*Provided material*
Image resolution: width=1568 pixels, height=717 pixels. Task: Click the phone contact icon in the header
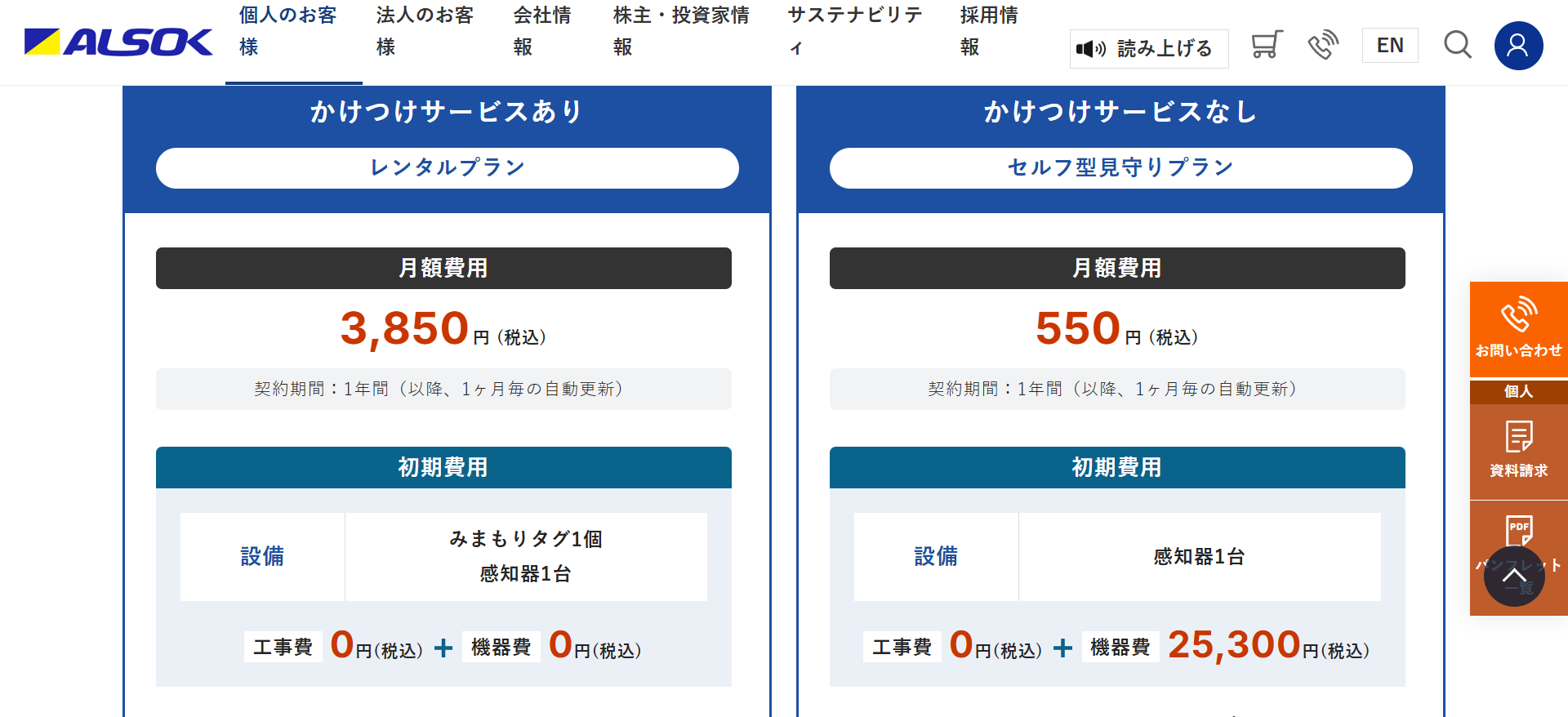click(x=1323, y=46)
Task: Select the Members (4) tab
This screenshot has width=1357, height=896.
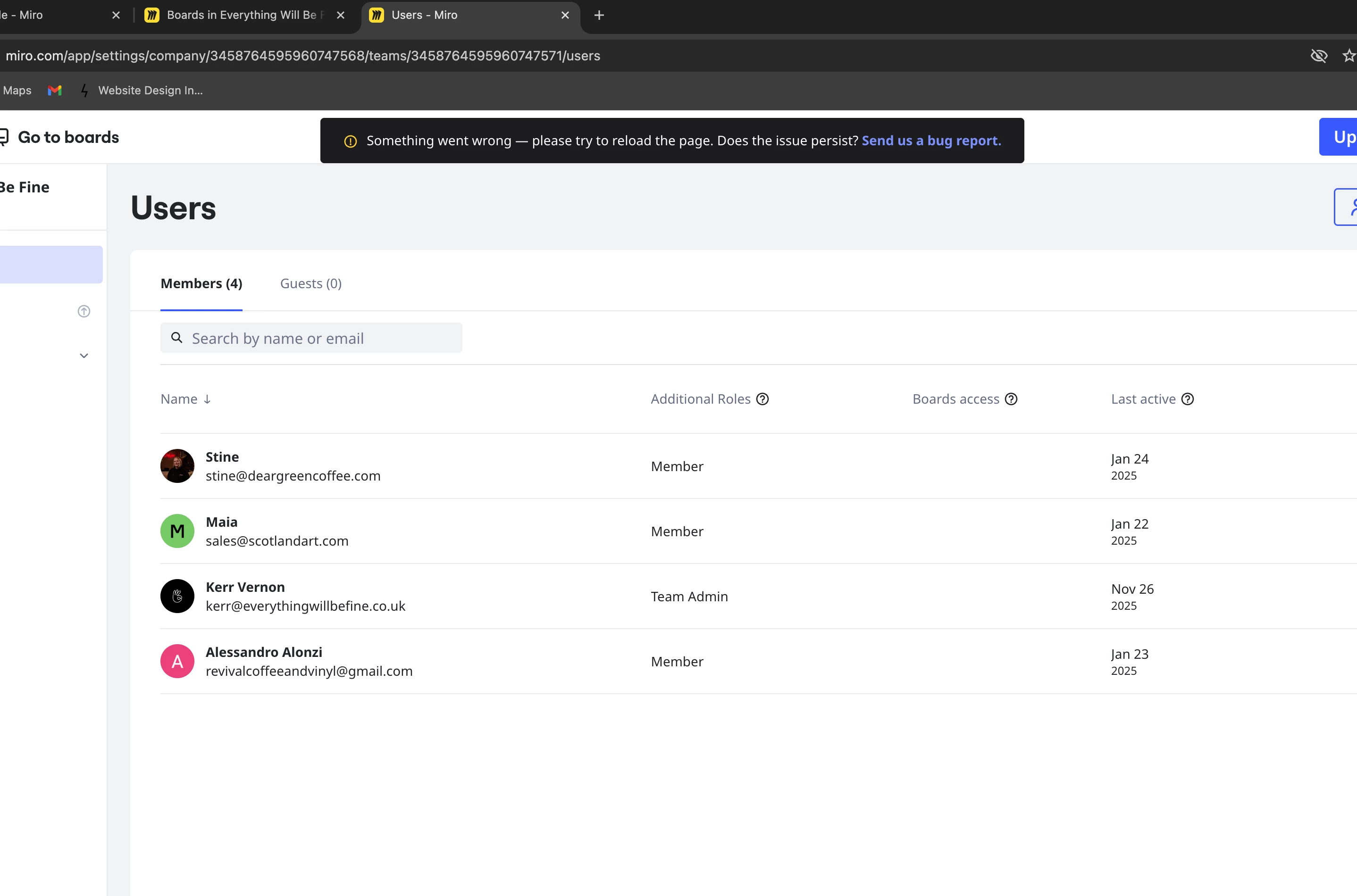Action: pyautogui.click(x=201, y=283)
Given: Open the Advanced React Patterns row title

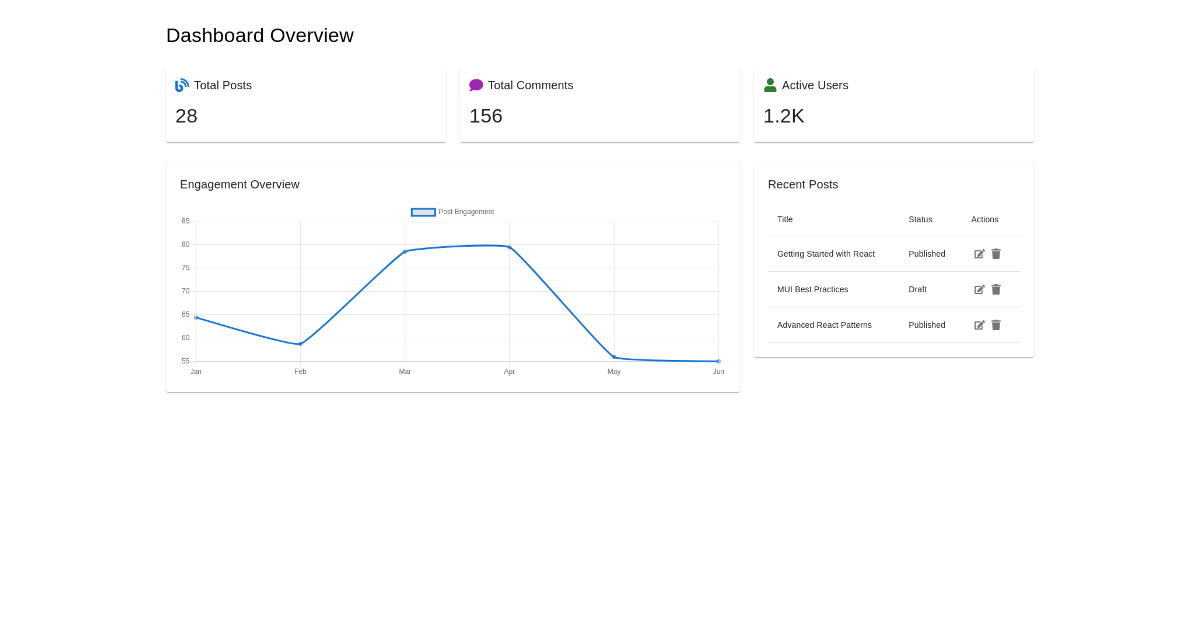Looking at the screenshot, I should (x=824, y=325).
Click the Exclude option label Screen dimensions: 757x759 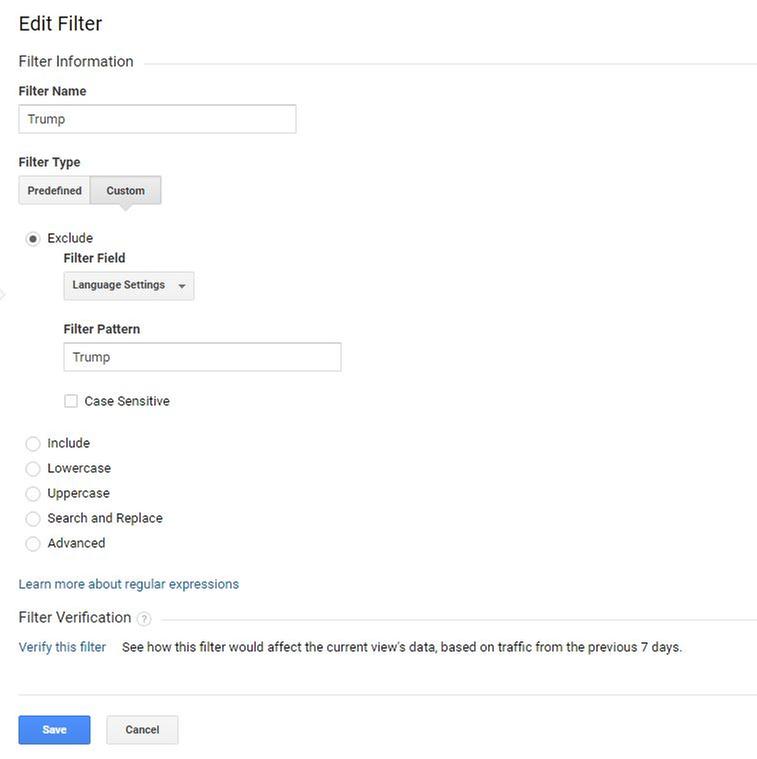pyautogui.click(x=70, y=238)
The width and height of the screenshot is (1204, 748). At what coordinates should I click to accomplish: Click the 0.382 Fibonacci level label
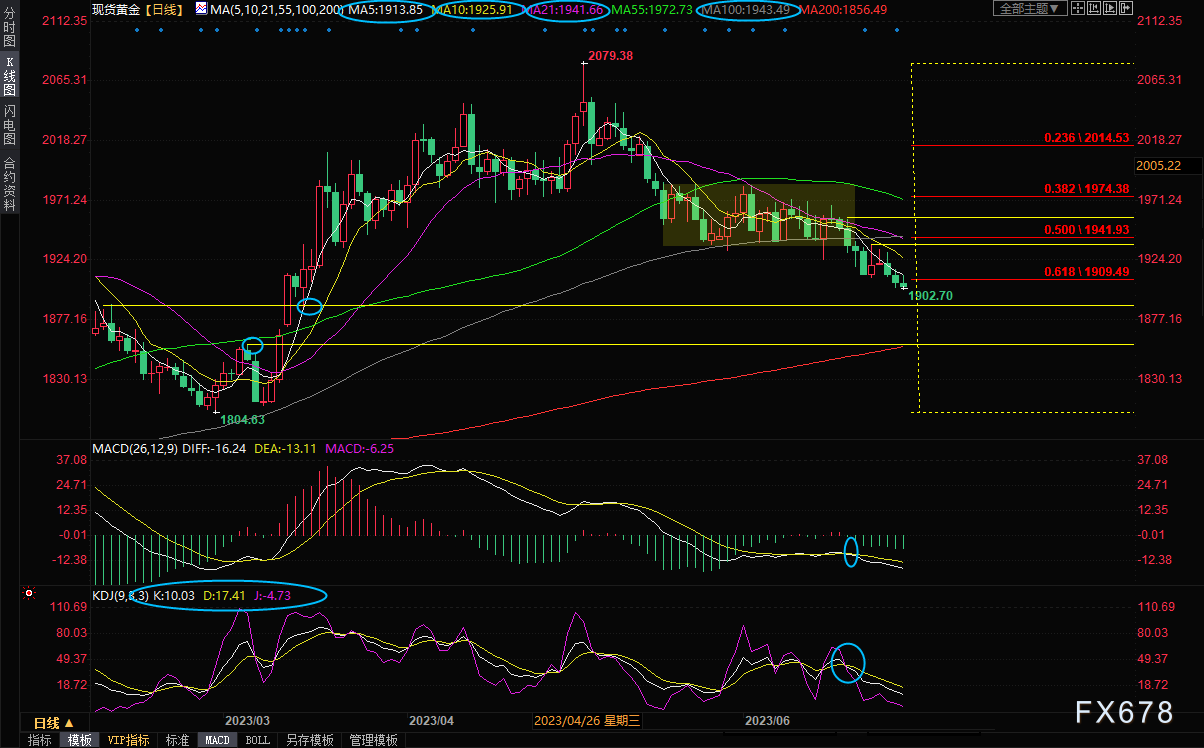[x=1086, y=188]
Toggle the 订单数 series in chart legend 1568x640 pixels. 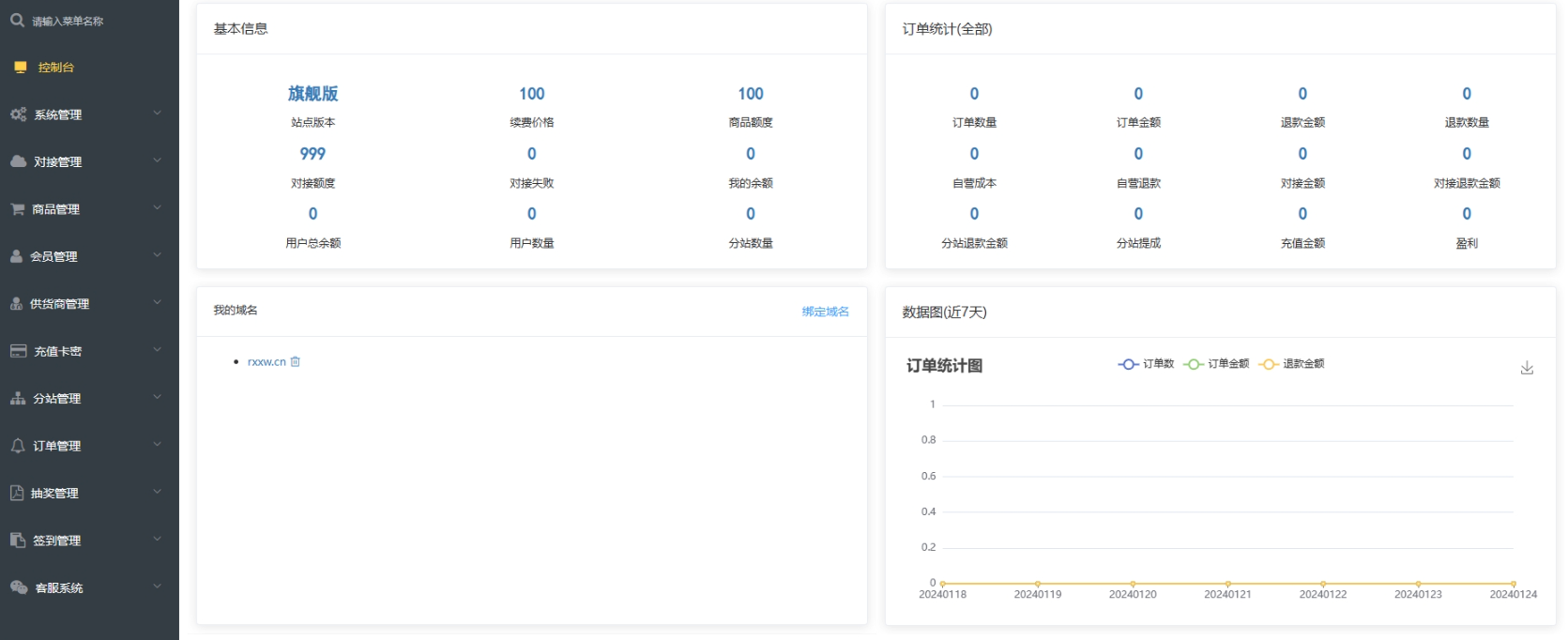[x=1146, y=364]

*Exercise*
Count how many lines of the rows above contain the string "Task". Reply with the number alone.

*Answer to this problem*
2